For the data below, work out how many lines contain the word "computer" and supply only that number.
○ ○ ○
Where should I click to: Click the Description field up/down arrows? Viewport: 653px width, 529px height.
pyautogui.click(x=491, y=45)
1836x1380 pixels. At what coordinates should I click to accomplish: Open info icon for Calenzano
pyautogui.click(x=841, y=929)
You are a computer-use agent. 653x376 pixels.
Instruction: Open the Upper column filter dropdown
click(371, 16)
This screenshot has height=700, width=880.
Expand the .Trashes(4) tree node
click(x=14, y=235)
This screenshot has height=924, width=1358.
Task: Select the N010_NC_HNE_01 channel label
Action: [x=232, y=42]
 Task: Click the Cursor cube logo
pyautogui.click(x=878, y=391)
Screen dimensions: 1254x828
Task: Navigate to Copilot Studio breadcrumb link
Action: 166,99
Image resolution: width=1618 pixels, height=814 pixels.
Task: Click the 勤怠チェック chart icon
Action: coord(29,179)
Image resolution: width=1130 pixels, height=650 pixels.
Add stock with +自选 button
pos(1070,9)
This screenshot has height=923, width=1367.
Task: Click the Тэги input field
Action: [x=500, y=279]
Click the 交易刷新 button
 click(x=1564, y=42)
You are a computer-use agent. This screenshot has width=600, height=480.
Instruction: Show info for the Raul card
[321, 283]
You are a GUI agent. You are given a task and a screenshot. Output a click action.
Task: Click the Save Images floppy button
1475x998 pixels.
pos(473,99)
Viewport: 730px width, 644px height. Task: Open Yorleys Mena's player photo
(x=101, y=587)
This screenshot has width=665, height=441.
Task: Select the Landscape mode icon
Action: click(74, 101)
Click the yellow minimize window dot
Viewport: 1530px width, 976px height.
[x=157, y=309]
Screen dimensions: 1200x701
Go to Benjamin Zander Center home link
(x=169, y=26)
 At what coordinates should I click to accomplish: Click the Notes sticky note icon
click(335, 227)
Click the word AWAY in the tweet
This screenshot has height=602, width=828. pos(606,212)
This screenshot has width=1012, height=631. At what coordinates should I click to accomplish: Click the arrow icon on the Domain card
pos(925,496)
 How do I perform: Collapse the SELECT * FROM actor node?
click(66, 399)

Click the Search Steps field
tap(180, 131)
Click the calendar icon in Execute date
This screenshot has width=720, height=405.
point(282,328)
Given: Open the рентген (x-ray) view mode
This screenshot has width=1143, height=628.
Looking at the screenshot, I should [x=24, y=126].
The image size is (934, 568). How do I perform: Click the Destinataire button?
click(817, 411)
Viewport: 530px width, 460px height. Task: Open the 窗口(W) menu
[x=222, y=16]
○ ○ ○
- [EXERCISE OUTPUT] 2